AlloSource’s products offer life-saving and life-enhancing healing possibilities in many forms. For example, they provide large segmental bones for people who have bone cancer or have suffered trauma, as well as skin for burns or chronic wounds.

AlloSource tissue can also help those with torn ligaments or tendons, as well as patients (such as injured soldiers) undergoing repair of spine conditions or traumatic injuries. One of the company’s most innovative products is AlloStem® Cellular Bone Allograft, in which they combine donated stem cells from the donor with bone from the same donor to provide a bone substitute that helps in hard-to-heal orthopedic cases.
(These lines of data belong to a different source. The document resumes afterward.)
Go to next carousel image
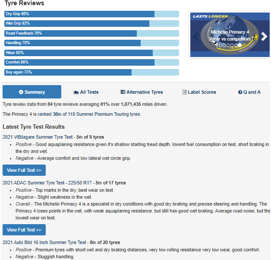 click(x=264, y=36)
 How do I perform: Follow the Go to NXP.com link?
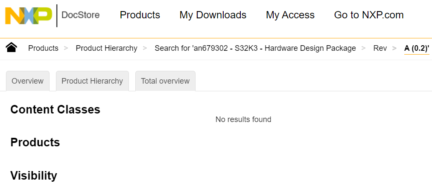(369, 15)
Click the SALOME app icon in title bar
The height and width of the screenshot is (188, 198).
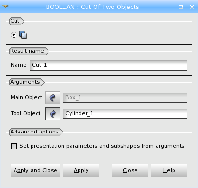[6, 7]
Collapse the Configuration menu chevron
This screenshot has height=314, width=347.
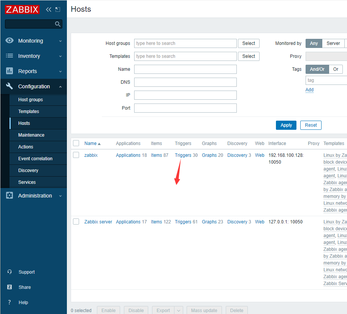60,87
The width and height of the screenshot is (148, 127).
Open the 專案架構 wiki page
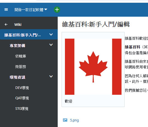tap(18, 46)
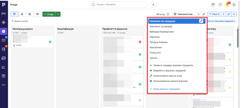Open Products box icon in sidebar
This screenshot has width=241, height=108.
coord(4,76)
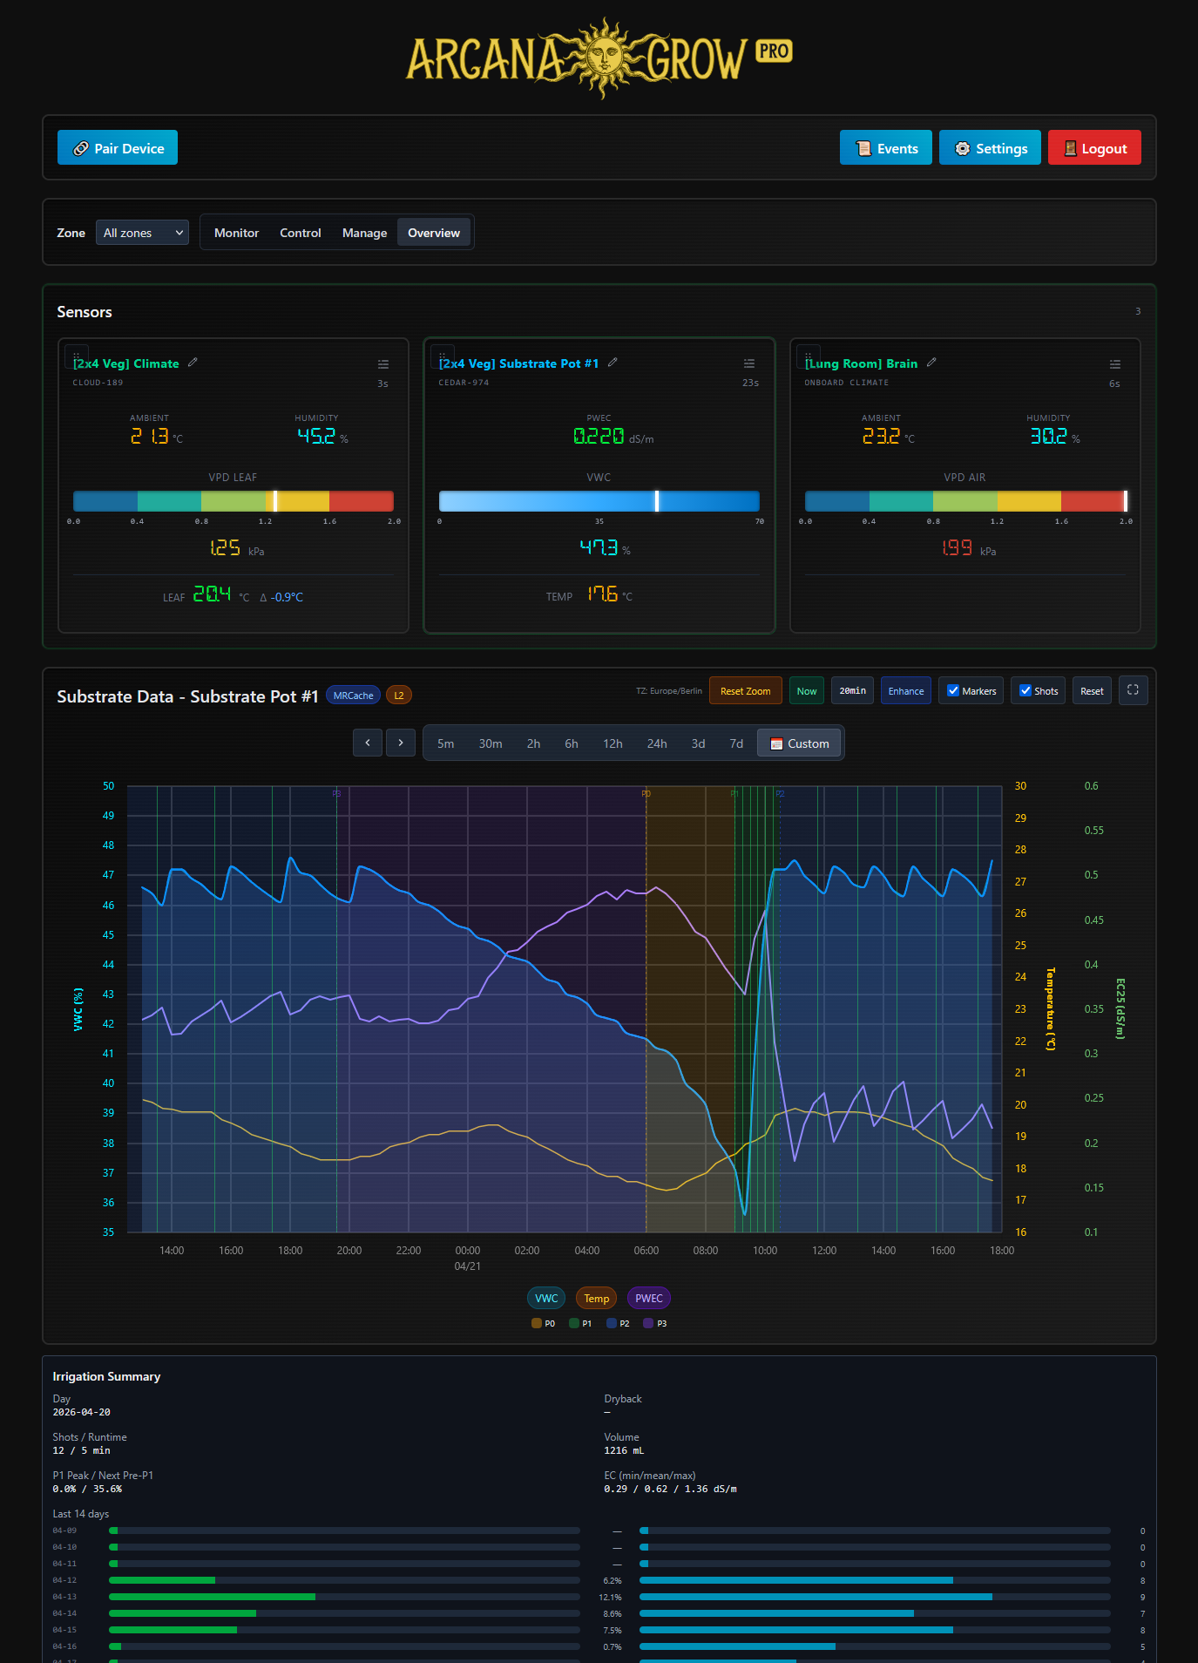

The company even provides a layer of tissue from donated placentas from voluntary C-sections for surgeons to use as a biologic barrier following surgery. Wrapping nerves in amnion tissue can reduce phantom nerve pain when a leg is amputated, and it can also prevent the swelling, scarring, and pain that can occur when a tumor is removed.

Cycyota is awed by the technology that has been developed from donated human tissue, but what inspires him most are the stories of people like Kevin, a mechanic who was burned over 80 percent of his body when his truck exploded. Donated skin saved his life. And then there was a young adult named Manuel who was burned in a high voltage accident in South Carolina. He lost all four limbs, but donated tissue and bone made it possible for surgeons to create a partial limb at his shoulder. In turn, this made it possible for him to use crutches, move with prosthetic legs, and do something as simple as scratch his nose.

Patients like Manuel say that although the tissue donation didn’t necessarily save their lives, “it still saved their life,” Cycyota says. “People who get donated tissue believe it is a life-changing event.

“That’s why I use words like ‘sacred’ and ‘miracle,’” he adds. “The tissue we transplant becomes the recipient’s own tissue, so the body can heal itself. And that’s a miracle in its own right.”